Responsible Disclosure
Reporting Security Vulnerabilities
If you believe you’ve found a security vulnerability in our software please email it to [email protected]. It will be very valuable to us, if you can include the following details in your email submission:
- Description of the location and potential impact of the vulnerability;
- Steps required to reproduce the vulnerability (POC scripts, screenshots, and compressed screen captures are all helpful to us)
We will usually respond with an acknowledgement within 96 hours. If you do not receive any response from us the issue may have already been reported or the description provided by isn’t understandable. We request you to adhere to the principles of responsible disclosure which are, but not limited to
- Access and expose customer data that is your own.

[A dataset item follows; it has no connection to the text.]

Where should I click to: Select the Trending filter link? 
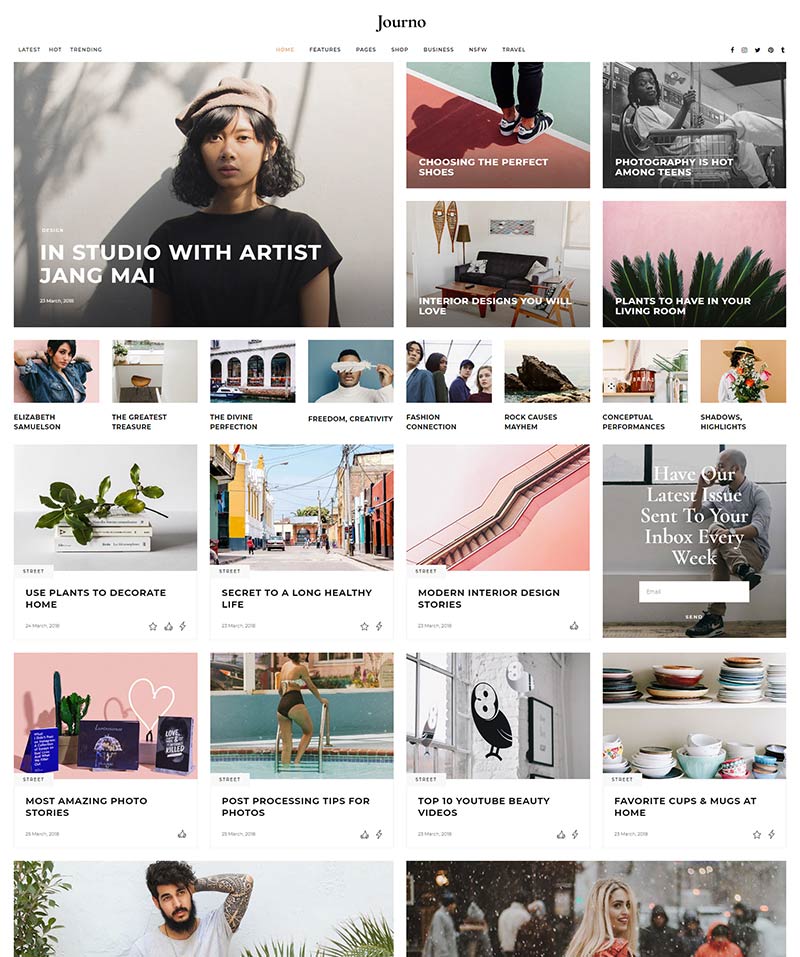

- Avoiding scanning techniques that are likely to cause degradation of service to other customers (e.g. by overloading the site).
- Keep within the guidelines of our Terms Of Service.
- Keep details of vulnerabilities secret until the CallHippo security team has been notified and had a reasonable amount of time to fix the vulnerability.
Refrain from Public Disclosure
Taking into consideration the safety of our customers/users please do not publish any security vulnerabilities. We expect to fix all security issues within 30 days from the date of the reported security issue. Once an issue has been fixed we will explicitly acknowledge this and at which time you are free to publish your work.
Rewards & Recognition
To show our appreciation of responsible disclosure, CallHippo will provide recognition and create your profile with all your details in our ‘Hall of Fame’, depending on various factors mentioned below:
Here you can have a look
- You are the first person to report the vulnerability.
- The vulnerability level of the reported issue.
- You have complied with our guidelines.
Hall of Fame, here are the people who contributed to the security of CallHippo by reporting the vulnerability and responsibly disclosing it to us. Thank you for your responsible efforts! (add page link)
If you prefer to remain anonymous, we encourage you to use pseudonym when reporting.